Heraclius berbicara dengan Abu Sufyan didampingi seorang penerjemah. "Tanyakanlah kepada mereka, siapakah di antara mereka yangnasabnya paling dekat dengan Nabi itu, “kata Heraclius kepada penerjemah. Abu Sufyan pun menyahut, "Akulah yang paling dekatnya nasabnya dengan Muhammad." Benar apa yang dikatakan oleh Abu Sufyan. Dia dan Rasulullah saw memang masih sepupu, tetapi Rasulullah lebih mulia nasabnya dibandingkan dia. Beliau dari Bani Hasyim sedangkan Abu Sufyan dari Bani Abdu Syams. 

"Dekatkanlah dia dengan aku," kata Heraclius memberi perintah. Maka Abu Sufyan pun mendekat. Lalu ia menyuruhnya duduk, sedangkan para menteri dan pendeta-pendetanya berada di kiri kanannya. "Katakanlah kepadanya bahwa aku akan bertanya kepadanya tentang Muhammad. Karena itu, janganlah dia berbohong kepadaku. Apabila dia berbohong, katakanlah bahwa ia berbohong biar aku mendengarnya," begitu kata Heraclius lagi kepada penerjemah. Abu Sufyan berkata, "Seandainya berbohong tidak berpengaruh terhadapku niscaya aku akan berbohong karena ia musuh." Ketika itu Abu Sufyan masih musyrik, belum masuk Islam. 

Setelah mereka (para pengawal Heraclius) menyuruh orang- orang Arab itu duduk di belakang Abu Sufyan, mulailah pertanyaan- pertanyaan diajukan. Ada yang mengatakan bahwa ada tujuh pertanyaan yang dilontarkan dan ada pula yang mengatakan delapan. Heraclius bertanya tentang nasabnya; apakah di antara orang- orangtuanya (nenek moyangnya) ada yang menjadi raja? Bagaimana perang bersamanya? Apakah mereka yang mengikutinya orang-orang terpandang ataukah orang-orang yang lemah? Apakah ada orang yang telah masuk ke dalam agamanya kembali lagi (keluar lagi)? Itulah pertanyaan-pertanyaan yang diajukan, di samping yang lain-lainnya. 

Lalu mulailah Abu Sufyan menjawab dengan jawaban-jawaban yang jelas. Setelah selesai, Heraclius memberitahukan bahwa Nabi saw akan menang dan akan menguasai kedudukannya. Benar saja, beberapa tahun kemudian Rasulullah saw dapat menggusur kedudukannya.
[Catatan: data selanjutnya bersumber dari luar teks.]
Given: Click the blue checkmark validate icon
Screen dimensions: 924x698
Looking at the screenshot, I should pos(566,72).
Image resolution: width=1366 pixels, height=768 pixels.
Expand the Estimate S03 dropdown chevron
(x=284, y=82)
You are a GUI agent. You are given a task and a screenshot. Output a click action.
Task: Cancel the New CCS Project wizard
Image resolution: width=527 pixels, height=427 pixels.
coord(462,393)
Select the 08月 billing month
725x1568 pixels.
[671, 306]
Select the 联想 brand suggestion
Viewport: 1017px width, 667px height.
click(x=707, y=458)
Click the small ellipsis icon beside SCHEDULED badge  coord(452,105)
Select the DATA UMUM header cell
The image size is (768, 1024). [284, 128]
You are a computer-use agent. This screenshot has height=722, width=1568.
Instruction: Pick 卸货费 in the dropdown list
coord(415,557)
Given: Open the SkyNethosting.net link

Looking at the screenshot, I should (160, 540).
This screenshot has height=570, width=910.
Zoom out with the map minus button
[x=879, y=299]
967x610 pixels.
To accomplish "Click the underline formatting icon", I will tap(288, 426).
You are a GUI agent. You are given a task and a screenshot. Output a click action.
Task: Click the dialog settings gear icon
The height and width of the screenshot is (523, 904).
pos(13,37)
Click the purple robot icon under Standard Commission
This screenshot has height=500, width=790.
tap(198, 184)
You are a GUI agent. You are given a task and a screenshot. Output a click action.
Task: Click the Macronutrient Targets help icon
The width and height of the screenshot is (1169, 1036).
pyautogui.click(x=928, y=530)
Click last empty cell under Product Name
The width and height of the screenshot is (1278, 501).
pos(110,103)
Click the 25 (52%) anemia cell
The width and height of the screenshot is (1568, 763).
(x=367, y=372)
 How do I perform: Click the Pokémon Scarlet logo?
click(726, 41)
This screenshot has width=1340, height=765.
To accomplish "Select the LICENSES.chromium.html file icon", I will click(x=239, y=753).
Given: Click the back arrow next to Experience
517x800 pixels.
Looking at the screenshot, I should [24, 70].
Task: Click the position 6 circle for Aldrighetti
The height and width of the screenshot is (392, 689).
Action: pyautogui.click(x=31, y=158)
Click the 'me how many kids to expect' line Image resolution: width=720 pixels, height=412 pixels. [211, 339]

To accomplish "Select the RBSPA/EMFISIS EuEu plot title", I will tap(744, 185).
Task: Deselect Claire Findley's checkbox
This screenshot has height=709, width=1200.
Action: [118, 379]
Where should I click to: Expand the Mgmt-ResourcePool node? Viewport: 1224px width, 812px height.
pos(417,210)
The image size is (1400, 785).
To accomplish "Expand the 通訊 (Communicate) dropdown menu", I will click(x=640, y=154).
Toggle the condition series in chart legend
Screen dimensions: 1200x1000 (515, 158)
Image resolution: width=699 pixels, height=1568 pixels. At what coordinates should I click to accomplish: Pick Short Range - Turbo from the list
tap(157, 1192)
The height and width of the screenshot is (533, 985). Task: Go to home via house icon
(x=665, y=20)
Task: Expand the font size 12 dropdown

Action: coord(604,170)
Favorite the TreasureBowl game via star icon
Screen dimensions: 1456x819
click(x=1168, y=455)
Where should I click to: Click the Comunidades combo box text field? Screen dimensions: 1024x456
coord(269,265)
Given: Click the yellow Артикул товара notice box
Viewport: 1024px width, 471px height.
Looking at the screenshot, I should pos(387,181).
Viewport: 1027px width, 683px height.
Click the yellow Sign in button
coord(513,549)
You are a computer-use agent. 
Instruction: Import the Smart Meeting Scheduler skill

Setelah itu Heraclius menyuruh agar Abu Sufyan dan orang-orang yang bersamanya dikeluarkan. Abu Sufyan menuturkan, "Kami mendengar bermacam-macam suara dan kegaduhan yang luar biasa di istana.( Di-takhrij-kan oleh al-Bukhari dalam riwayat yang panjang (nomor 7), Muslim (4562).)'" 

Yang menjadi petunjuk bagi hadits tersebut di atas adalah apa yang terkandung dalam pertanyaan-pertanyaan ini, yaitu ucapan Heraclius kepada Abu Sufyan, "Apa yang ia perintahkan kepada kalian?" Abu Sufyan menjawab, "Ia menyuruh melakukan shalat, bersedekah, menjaga kesucian diri, dan memberi kepada orang." Yang menjadi petunjuk (bukti) bagi al-Bukhari adalah kata-kata memberi kepada orang. Memberi di sini bersifat mutlak, baik kepada kaum Muslim maupun kepada orang-orang non-Muslim, karena menjalin hubungan itu (dalam hal ini dengan perilaku memberi) memang ada dasarnya di mana al-Bukhari mengambilnya dari hadits ini.